Flufenacet is an oxyacetanilide herbicide applied before crops have emerged. ^[1] It was registered for use in the United States in 1998 and the European Union in 2004. ^[2]

Mode of action

Flufenacet is related to the chloroacetamide class of herbicides and has the same mode of action through inhibiting the germination of seeds by inhibiting very long chain fatty acid synthesis. ^{[3] [4]}

In the model plant Arabidopsis thaliana it causes similar symptoms to the fiddlehead mutant. ^[5]

Usage

Flufenacet usage in England

In temperate Europe, flufenacet is commonly used in cereal crops to control grass weeds such as black-grass (Alopecurus myosuroides) that have evolved resistance to other herbicides and is applied in combination with other herbicides including pendimethalin, diflufenican, flurtamone, metribuzin and aclonifen. ^[6] As of 2019 ^[update] in the United Kingdom, resistance to flufenacet had began to be found in black-grass and rye-grass. ^[7] As of 2022 ^[update] it was the most widely applied herbicide and third most widely applied pesticide in England, being used on 2.9 million hectares. ^[8]

Environmental fate

Map of the estimated use of the herbicide flufenacet in the United States in 2018 and graph showing annual use since 1992

Flufenacet and its metabolites can be classified as PFAS substances, or so-called "forever chemicals". They break down to produce trifluoroacetic acid (TFA), a persistent substance that pollutes groundwater. ^{[9] [10]}

Toxicity

In September 2024, the European Food Safety Authority has concluded that flufenacet is an endocrine disruptor of humans and wild mammals via the thyroid (T)-modality. ^[9] The active substance falls under the exclusion criteria of the Plant Protection Products Regulation.
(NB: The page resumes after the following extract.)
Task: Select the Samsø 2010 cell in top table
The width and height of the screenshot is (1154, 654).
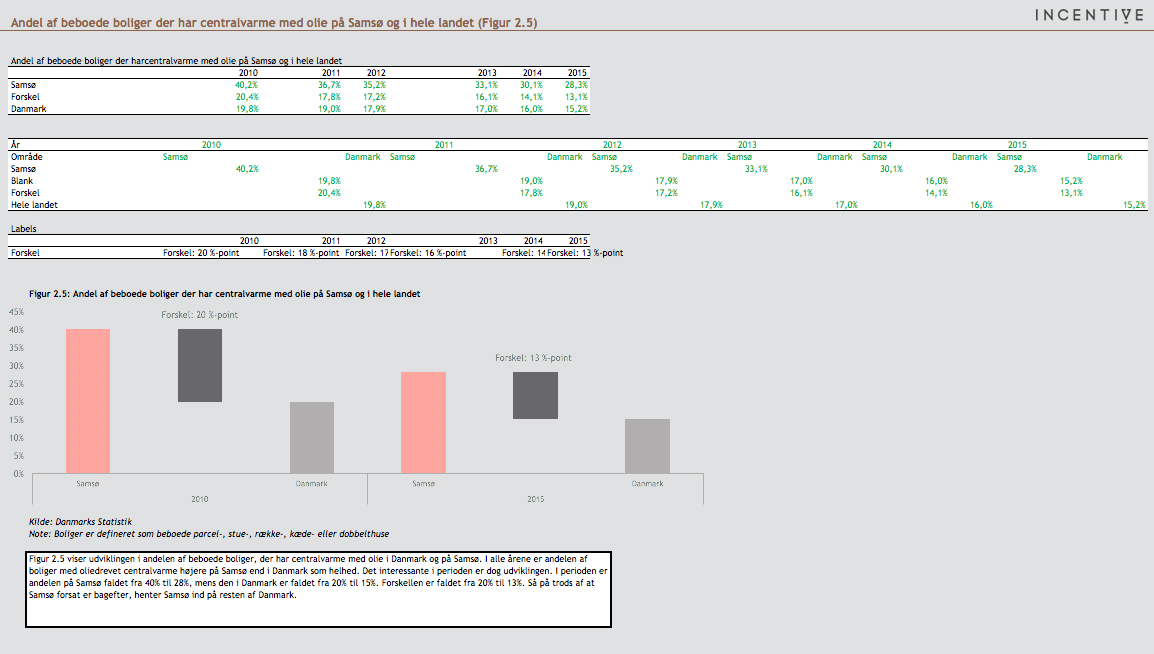Action: [x=246, y=85]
Re-authorisation of the active substance by the EU Commission is therefore no longer possible. The EU Commission will draw up a proposal for the non-authorisation of flufenacet, including withdrawal and sunset periods, which the EU member states are expected to vote on in spring 2025. ^{[11] [12]}

Synthesis

Flufenacet can be obtained by reacting equivalent amounts of 2-methylsulfonyl-5-trifluoromethyl-1,3,4-thiadiazole with 2-hydroxy[N-(4-fluoropheny)-N-isopropyl]acetamide in the presence of sodium hydroxide in acetone. ^[13]

Synthesis

References

1. Rouchaud, J.; Neus, O.; Eelen, H.; Bulcke, R. (2001). "Persistence, Mobility, and Adsorption of the Herbicide Flufenacet in the Soil of Winter Wheat Crops". Bulletin of Environmental Contamination and Toxicology . 67 (4): 609–616. Bibcode:2001BuECT..67..609R. doi:10.1007/s001280167. PMID   11779079. S2CID   8544255.
2. "Flufenacet (Ref: FOE 5043)". PPDB: Pesticide Properties DataBase. University of Hertfordshire.
3. "Chloroacetamide Mode of Action, I: Inhibition of Very Long Chain Fatty Acid Synthesis in Scenedesmus acutus". Zeitschrift für Naturforschung C. 53 (11–12): 995–1003. 1 December 1998. doi:10.1515/znc-1998-11-1210.
4. Matthes, Bernd; Schmalfuß, Jochen; Böger, Peter (1 December 1998). "Chloroacetamide Mode of Action, II: Inhibition of Very Long Chain Fatty Acid Synthesis in Higher Plants". Zeitschrift für Naturforschung C. 53 (11–12): 1004–1011. doi:10.1515/znc-1998-11-1211.
5. Lechelt-Kunze, C.; Meissner, R. C.; Drewes, M.; Tietjen, K. (2003). "Flufenacet herbicide treatment phenocopies the fiddlehead mutant in Arabidopsis thaliana". Pest Management Science . 59 (8): 847–856. doi: 10.1002/ps.714 . PMID   12916765.
6. Dücker, Rebecka; Zöllner, Peter; Parcharidou, Evlampia; Ries, Susanne; Lorentz, Lothar; Beffa, Roland (November 2019). "Enhanced metabolism causes reduced flufenacet sensitivity in black‐grass (Alopecurus myosuroides Huds.) field populations". Pest Management Science. 75 (11): 2996–3004. doi:10.1002/ps.5414.
7. Impey, Louise (12 July 2019). "How to get effective weed control when using flufenacet". Farmers Weekly. Retrieved 23 February 2025.
8. "PESTICIDE USAGE SURVEY REPORT 309". Pusstats. FERA. Retrieved 23 February 2025.
9. Arp, Hans Peter H.; Gredelj, Andrea; Glüge, Juliane; Scheringer, Martin; Cousins, Ian T. (12 November 2024). "The Global Threat from the Irreversible Accumulation of Trifluoroacetic Acid (TFA)". Environmental Science & Technology . 58 (45): 19925–19935. doi:10.1021/acs.est.4c06189. PMC   11562725 .
10. European Food Safety Authority (September 2024). "Peer review of the pesticide risk assessment of the active substance flufenacet". EFSA Journal. 22 (9). doi:10.2903/j.efsa.2024.8997. PMC   11427894 .
11. Bockholt, Karl (2024-10-02). "Schlag ins Kontor: Behörde streicht wichtigen Wirkstoff gegen Unkraut". agrarheute.com (in German). Retrieved 2025-02-23.
12. "Pflanzenschutz. Es ist soweit: auch Flufenacet fällt weg". DLG-Mitteilungen (in German). 2024-09-27. Retrieved 2025-02-23.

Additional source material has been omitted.